* WHAT IS NEEDED *
The answer must consist of every line from the entries that holds the word "computer".

* EXTRACTED DATA *

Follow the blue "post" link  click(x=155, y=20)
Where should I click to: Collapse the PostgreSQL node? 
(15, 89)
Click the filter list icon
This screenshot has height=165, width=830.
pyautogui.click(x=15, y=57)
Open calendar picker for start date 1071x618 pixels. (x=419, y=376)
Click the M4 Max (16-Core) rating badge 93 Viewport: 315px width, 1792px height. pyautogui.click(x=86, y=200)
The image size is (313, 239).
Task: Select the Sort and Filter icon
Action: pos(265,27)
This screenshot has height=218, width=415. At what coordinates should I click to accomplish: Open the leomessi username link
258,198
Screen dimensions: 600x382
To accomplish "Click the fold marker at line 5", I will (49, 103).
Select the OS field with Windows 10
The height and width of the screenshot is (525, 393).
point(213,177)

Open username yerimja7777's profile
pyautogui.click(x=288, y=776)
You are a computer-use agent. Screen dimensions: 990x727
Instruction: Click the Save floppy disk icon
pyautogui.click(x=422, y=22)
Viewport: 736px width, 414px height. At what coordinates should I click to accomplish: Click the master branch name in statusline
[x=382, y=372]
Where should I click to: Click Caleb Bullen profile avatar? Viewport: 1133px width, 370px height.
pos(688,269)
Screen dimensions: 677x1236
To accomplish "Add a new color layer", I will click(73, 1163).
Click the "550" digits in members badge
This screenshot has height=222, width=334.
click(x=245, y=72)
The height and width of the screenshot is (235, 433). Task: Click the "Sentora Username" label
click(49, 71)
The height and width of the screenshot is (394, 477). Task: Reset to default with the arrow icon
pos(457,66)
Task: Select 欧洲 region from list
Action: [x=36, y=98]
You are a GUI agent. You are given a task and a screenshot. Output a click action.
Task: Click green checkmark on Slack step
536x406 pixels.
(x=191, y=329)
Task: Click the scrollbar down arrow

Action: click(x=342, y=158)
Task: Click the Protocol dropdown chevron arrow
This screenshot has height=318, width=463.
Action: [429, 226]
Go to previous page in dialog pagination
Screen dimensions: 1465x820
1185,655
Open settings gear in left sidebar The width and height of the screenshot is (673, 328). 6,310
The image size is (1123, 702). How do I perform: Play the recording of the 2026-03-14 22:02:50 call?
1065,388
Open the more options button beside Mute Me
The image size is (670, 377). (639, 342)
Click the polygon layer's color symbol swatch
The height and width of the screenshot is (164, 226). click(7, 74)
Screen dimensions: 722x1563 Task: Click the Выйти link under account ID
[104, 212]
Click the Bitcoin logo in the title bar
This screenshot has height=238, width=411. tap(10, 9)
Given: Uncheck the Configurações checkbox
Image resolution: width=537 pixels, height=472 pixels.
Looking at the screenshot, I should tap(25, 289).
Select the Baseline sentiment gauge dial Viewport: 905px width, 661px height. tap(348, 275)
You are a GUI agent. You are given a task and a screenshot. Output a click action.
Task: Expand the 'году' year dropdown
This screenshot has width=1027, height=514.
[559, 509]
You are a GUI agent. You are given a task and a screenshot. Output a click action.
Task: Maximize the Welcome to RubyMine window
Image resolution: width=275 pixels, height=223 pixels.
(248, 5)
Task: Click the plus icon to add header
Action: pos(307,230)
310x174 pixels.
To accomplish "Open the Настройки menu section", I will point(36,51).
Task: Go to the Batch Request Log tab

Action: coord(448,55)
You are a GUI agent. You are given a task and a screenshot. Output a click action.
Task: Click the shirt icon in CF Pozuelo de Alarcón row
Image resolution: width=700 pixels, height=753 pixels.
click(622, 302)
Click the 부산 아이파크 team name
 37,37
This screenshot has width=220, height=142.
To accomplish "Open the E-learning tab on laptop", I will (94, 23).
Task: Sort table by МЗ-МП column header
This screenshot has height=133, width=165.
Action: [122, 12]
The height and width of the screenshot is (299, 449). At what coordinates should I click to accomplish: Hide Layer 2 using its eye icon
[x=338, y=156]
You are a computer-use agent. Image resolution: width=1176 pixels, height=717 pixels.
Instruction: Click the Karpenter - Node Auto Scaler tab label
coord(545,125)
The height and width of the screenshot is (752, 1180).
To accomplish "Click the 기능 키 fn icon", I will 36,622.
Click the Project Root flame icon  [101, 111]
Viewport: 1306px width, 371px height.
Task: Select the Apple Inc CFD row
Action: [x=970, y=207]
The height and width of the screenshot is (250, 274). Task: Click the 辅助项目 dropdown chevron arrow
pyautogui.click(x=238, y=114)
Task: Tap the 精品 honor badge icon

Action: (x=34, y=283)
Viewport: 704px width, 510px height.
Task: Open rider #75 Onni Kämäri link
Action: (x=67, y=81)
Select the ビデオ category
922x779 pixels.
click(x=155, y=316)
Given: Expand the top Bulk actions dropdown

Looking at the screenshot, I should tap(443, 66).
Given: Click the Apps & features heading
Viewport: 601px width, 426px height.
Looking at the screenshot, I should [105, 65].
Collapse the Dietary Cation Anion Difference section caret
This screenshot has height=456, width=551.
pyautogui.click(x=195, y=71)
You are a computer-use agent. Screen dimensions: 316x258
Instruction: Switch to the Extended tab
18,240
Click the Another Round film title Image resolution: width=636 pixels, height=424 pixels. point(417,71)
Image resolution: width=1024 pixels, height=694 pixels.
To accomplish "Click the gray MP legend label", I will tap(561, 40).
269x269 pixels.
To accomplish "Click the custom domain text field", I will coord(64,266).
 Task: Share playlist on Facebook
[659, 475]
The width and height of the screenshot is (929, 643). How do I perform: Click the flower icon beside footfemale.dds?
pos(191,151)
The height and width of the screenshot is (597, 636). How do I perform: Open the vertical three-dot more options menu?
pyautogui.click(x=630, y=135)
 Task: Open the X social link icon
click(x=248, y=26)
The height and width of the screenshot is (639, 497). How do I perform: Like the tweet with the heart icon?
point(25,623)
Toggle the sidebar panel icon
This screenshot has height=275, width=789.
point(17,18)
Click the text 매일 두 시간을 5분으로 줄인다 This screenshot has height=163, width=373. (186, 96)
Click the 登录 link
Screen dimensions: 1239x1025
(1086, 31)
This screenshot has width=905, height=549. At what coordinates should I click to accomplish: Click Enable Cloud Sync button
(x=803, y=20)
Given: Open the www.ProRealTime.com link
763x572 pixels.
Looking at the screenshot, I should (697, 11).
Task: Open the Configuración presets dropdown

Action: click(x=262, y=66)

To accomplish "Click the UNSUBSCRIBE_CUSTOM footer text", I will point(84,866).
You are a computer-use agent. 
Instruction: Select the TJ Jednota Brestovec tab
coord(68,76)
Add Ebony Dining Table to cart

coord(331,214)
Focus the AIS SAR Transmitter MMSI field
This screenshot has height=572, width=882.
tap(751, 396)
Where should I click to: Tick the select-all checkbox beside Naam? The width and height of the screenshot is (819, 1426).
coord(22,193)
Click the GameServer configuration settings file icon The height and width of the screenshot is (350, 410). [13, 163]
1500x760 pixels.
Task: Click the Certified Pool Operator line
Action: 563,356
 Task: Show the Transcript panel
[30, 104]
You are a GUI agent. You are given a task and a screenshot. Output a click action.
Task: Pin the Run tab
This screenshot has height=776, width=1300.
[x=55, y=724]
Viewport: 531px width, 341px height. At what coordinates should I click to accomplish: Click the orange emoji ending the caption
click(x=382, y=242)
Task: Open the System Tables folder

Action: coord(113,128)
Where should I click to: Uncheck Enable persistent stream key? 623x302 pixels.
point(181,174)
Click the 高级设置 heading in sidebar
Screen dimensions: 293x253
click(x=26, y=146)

* YOUR SOLUTION *
You are a computer-use agent. Screen dimensions: 990x727
You are a computer-use agent. Image resolution: width=1176 pixels, height=717 pixels.
You are a computer-use agent. Screen dimensions: 316x258
You are a computer-use agent. 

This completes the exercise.